▶ **Goal of the exercise**
Return the line containing "Task: Click the" together with every later line up to the end of the records, exactly and with no pictures; return nothing else.

-- -- --

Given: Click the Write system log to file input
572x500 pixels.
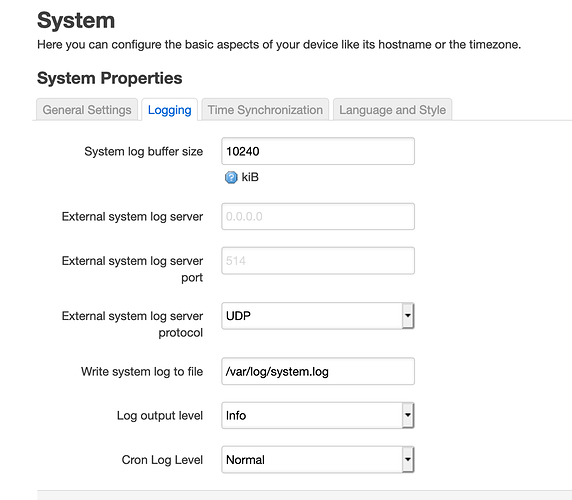Looking at the screenshot, I should click(318, 371).
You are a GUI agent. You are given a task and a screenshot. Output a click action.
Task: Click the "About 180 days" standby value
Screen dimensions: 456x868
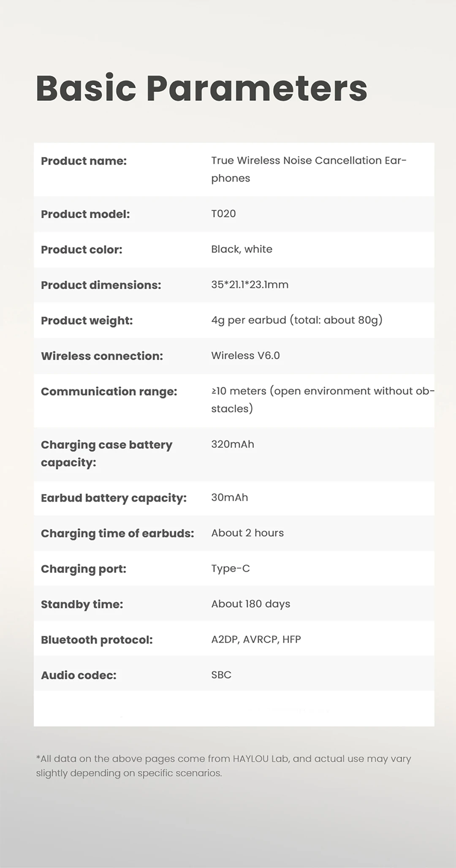coord(250,604)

-- -- --

▶ **Result**
Task: Click the "About 180 days" standby value
Screen dimensions: 456x868
coord(250,604)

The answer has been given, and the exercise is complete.